◆ **Written instruction**
Repeat word for word the lines below, starting at the line containing "Task: Click the" and ending at the line containing "Action: pos(101,635)", including both. Leave the pictures out of your answer.

#### Provided material ####

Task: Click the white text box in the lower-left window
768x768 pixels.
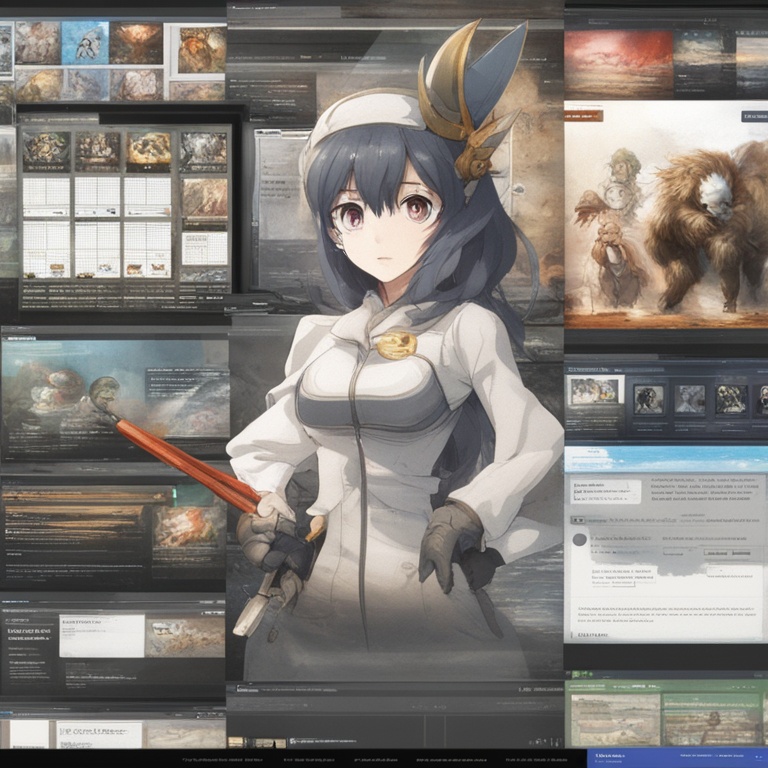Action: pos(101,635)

####
#### Provided material ####

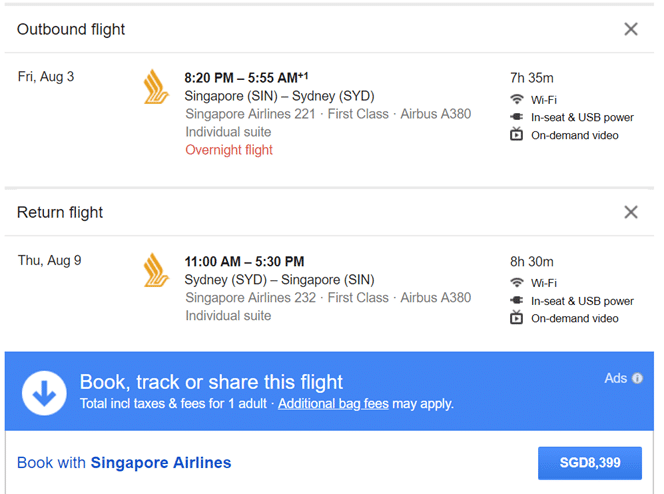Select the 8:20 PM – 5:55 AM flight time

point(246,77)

####

◆ **Solution**
Task: Click the white text box in the lower-left window
768x768 pixels.
Action: pos(101,635)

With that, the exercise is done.